## Dataset excerpts
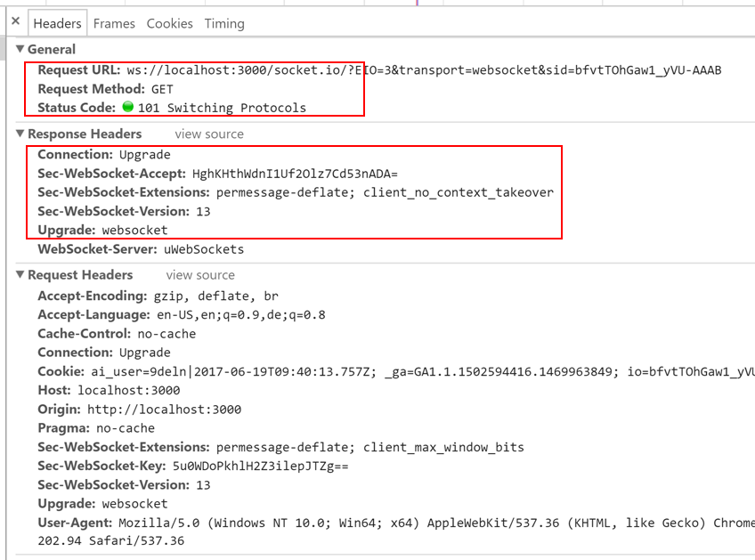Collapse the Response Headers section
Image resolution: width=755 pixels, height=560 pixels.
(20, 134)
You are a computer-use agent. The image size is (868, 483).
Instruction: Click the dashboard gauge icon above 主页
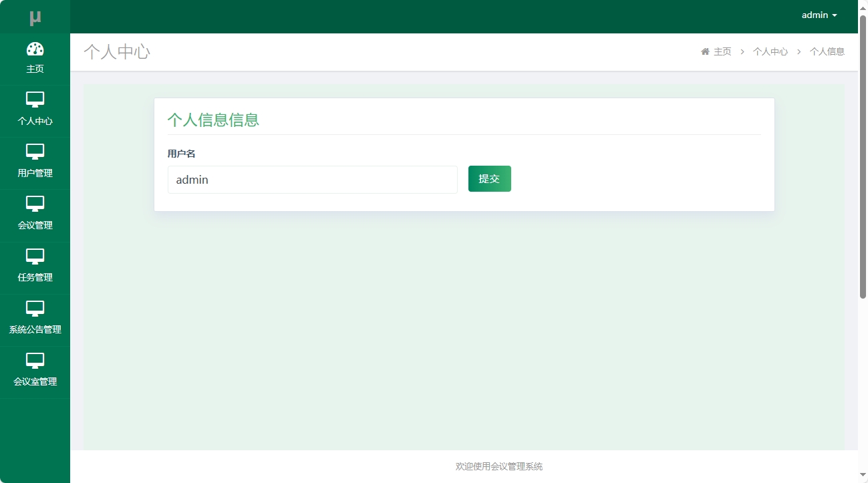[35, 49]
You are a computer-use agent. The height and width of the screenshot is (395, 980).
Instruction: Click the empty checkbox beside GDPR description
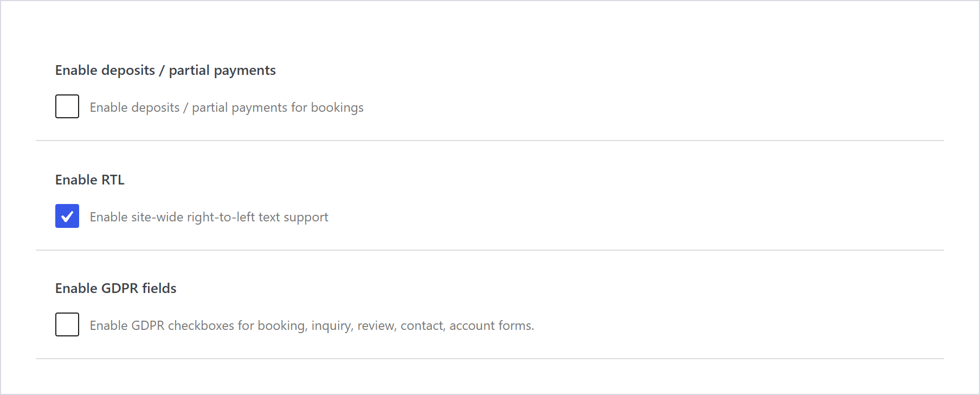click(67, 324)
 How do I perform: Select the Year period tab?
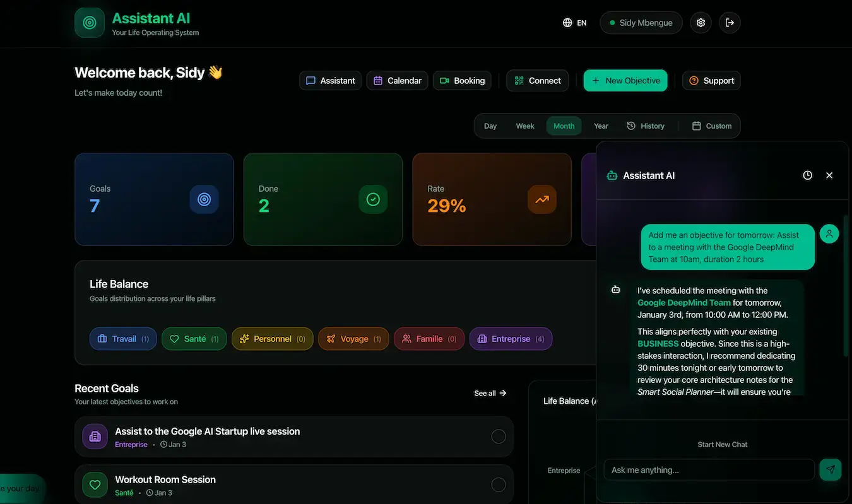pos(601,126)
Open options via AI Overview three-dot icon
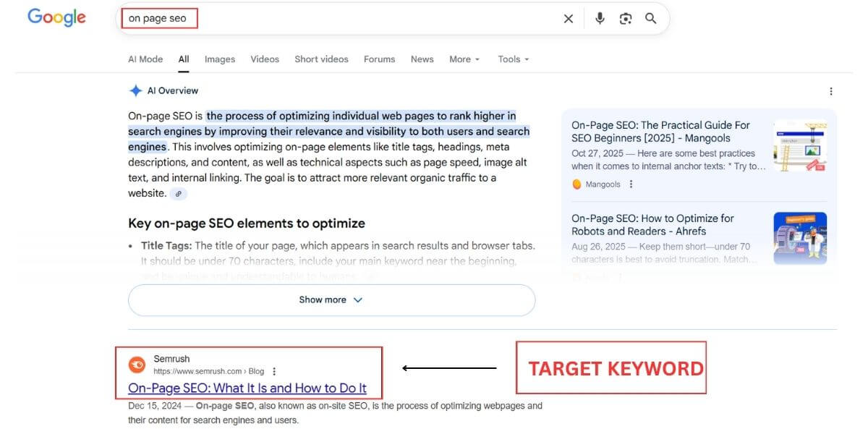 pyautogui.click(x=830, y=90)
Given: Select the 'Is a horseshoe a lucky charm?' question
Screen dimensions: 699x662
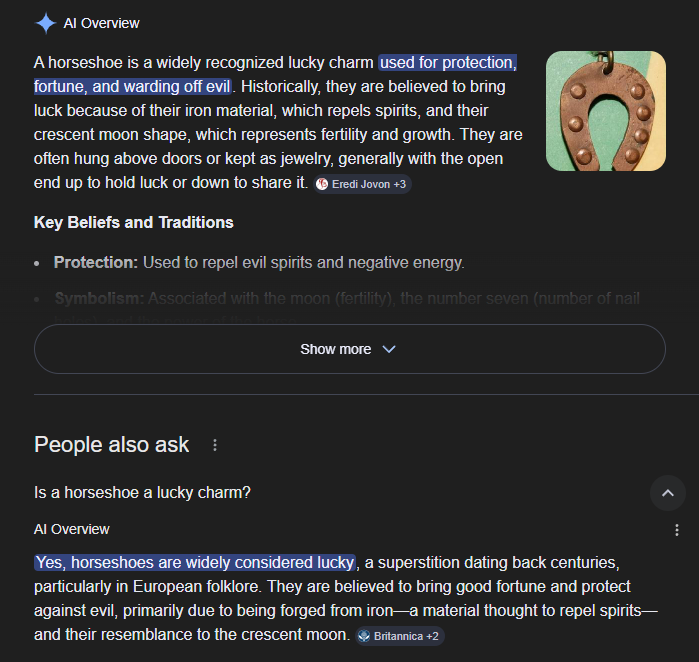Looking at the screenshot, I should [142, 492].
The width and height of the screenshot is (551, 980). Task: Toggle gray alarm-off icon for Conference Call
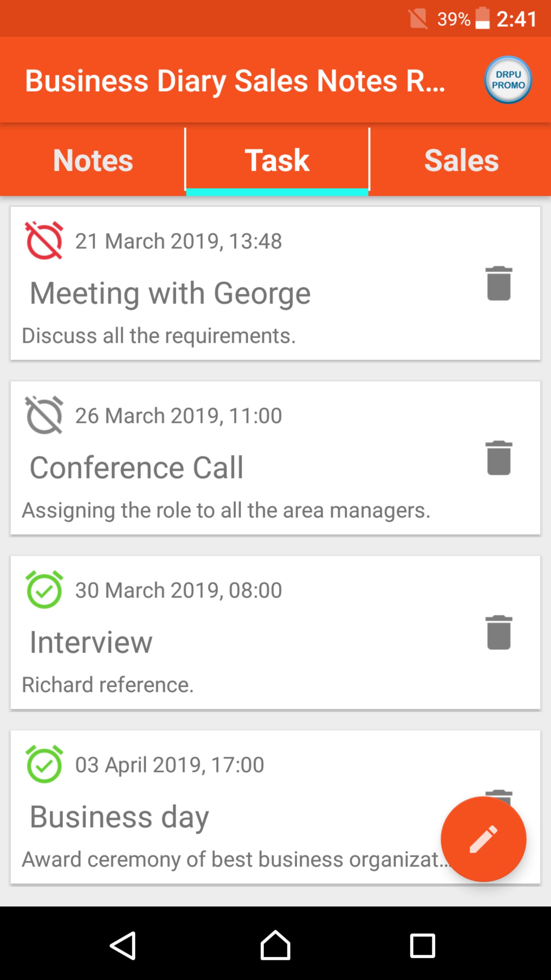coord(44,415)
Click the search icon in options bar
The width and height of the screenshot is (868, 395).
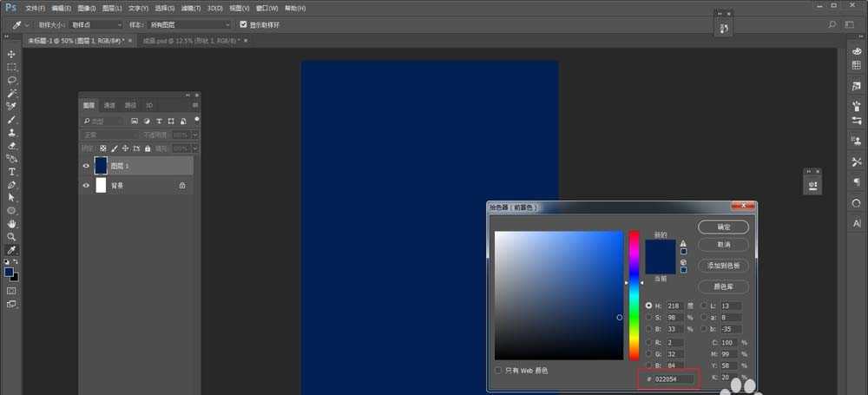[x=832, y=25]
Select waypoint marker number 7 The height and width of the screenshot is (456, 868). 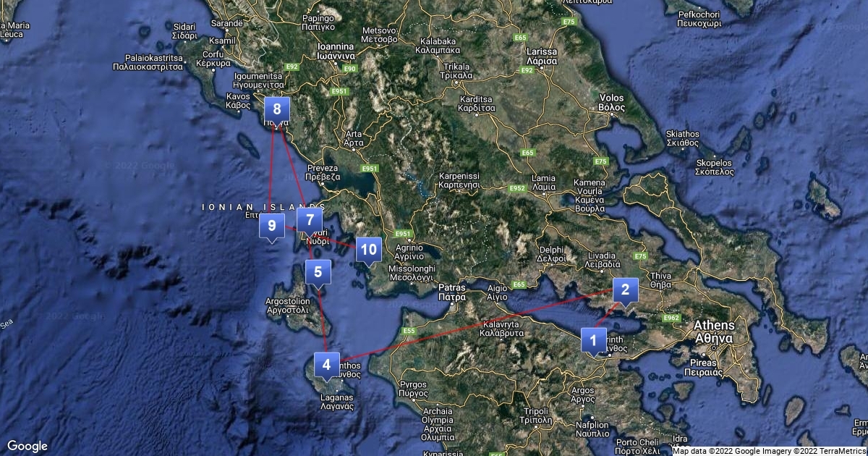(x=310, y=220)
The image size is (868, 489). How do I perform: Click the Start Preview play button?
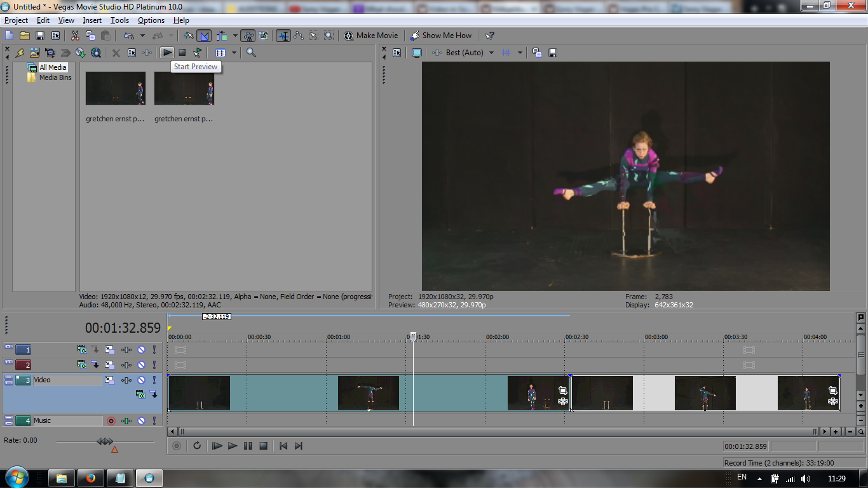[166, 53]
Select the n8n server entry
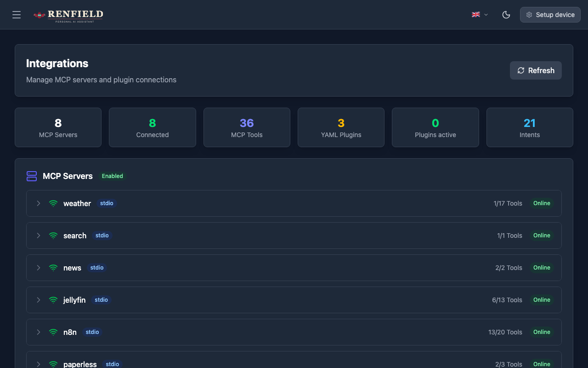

## What you need to do
Please count the lines that hold "computer" in this data and report the total alone.

## Your solution
2